MMM Sermons: A Prayer for the Children



by Saint Mark (bio)

Members of the Church of Jesus Christ of Latter-day Saints call them "talks," but most (non)Christians call them sermons. This is a series of sermons that many Latter-day Saints love and believe. I hope these sermons promote and perfect your faith as they do mine. Read previous MMM Sermons or watch this specific sermon.

When I was eight years-old, my parents had their last child, my only other sibling with whom I grew-up. He was baptized into the Lutheran church. I asked my parents why they didn't baptize me and they said because they wanted me to make my own decision regarding religion. Unfortunately, my brother's baptism was the only time that my family spoke of Christianity. I believe my parents baptized my brother more out of Catholic-remnants of fear of hell fire rather than a sincere desire to follow the Christ.

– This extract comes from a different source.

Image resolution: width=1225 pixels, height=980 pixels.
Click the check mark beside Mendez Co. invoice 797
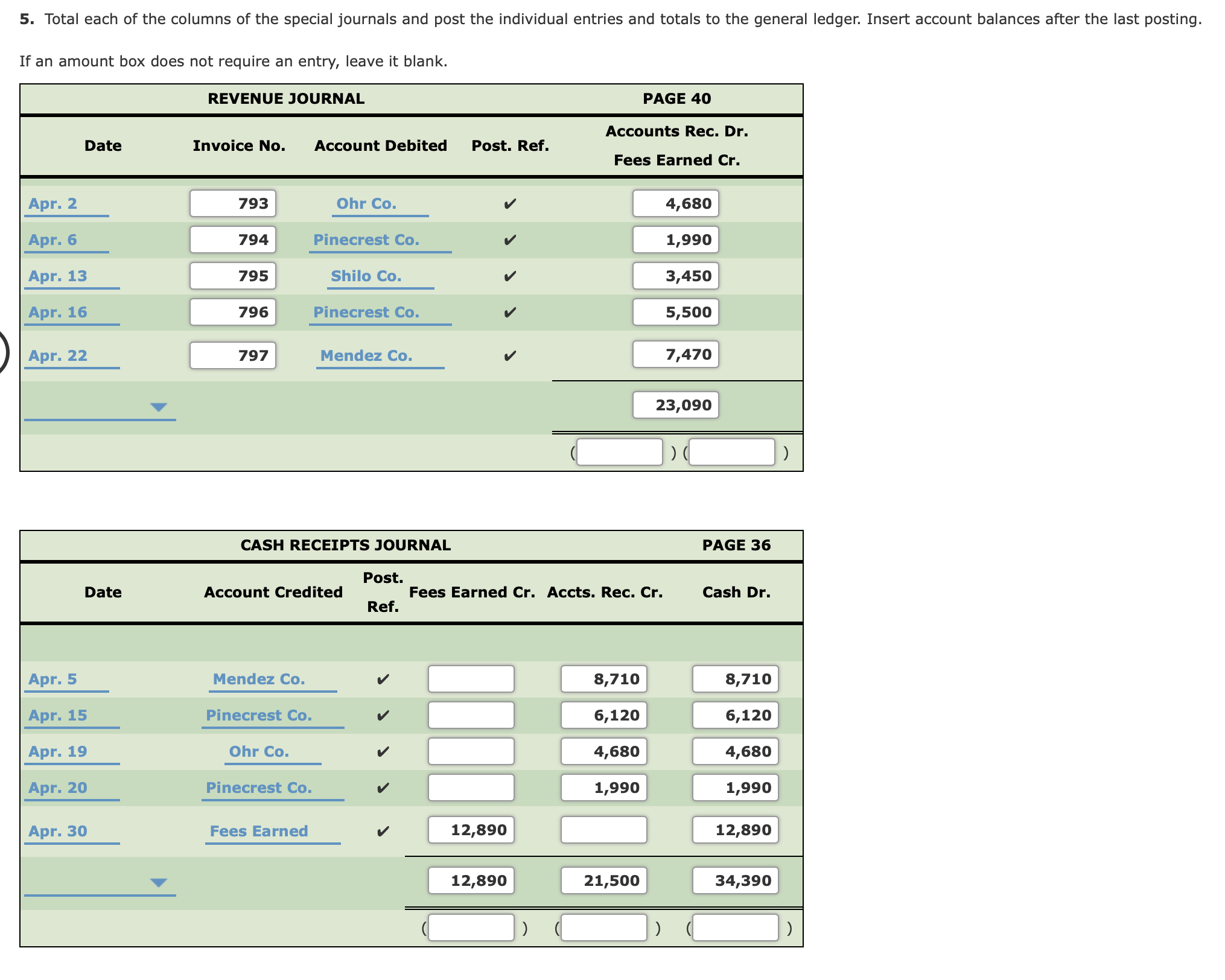point(509,356)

At any rate, I grew up a hellion. With no real moral compass, morality was like Mandarin Chinese to me: I did not understand a (moral) word. I eventually found my way to Christ but at what cost? Until I got baptized into the Church of Jesus Christ of Latter-day Saints, my life was more Rated-R when I would rather it had been PG.

When I heard Elder Jeffrey R. Holland's sermon in April 2003 General Conference, it was like an exclamation point to the experience I had growing up. What was shocking to me, and still is, is that there are LDS parents who consciously choose to not speak about Jesus Christ to their kids or share their testimonies with them or just plain ignore the things of the spirit in exchange for the things of the world. What's even worse is when parents speak negatively about Christ, His teachings, and/or His church. Elder Holland spoke to this unfortunate phenomenon:
Parents simply cannot flirt with skepticism or cynicism, then be surprised when their children expand that flirtation into full-blown romance. If in matters of faith and belief children are at risk of being swept downstream by this intellectual current or that cultural rapid, we as their parents must be more certain than ever to hold to anchored, unmistakable moorings clearly recognizable to those of our own household. It won’t help anyone if we go over the edge with them, explaining through the roar of the falls all the way down that we really did know the Church was true and that the keys of the priesthood really were lodged there but we just didn’t want to stifle anyone’s freedom to think otherwise. No, we can hardly expect the children to get to shore safely if the parents don’t seem to know where to anchor their own boat.

To lead a child (or anyone else!), even inadvertently, away from faithfulness, away from loyalty and bedrock belief simply because we want to be clever or independent is license no parent nor any other person has ever been given. In matters of religion a skeptical mind is not a higher manifestation of virtue than is a believing heart, and analytical deconstruction in the field of, say, literary fiction can be just plain old-fashioned destruction when transferred to families yearning for faith at home.
How do you speak up and talk about religion with your kids? I didn't grow up with things of the spirit as part of the family conversation. I would appreciate your input.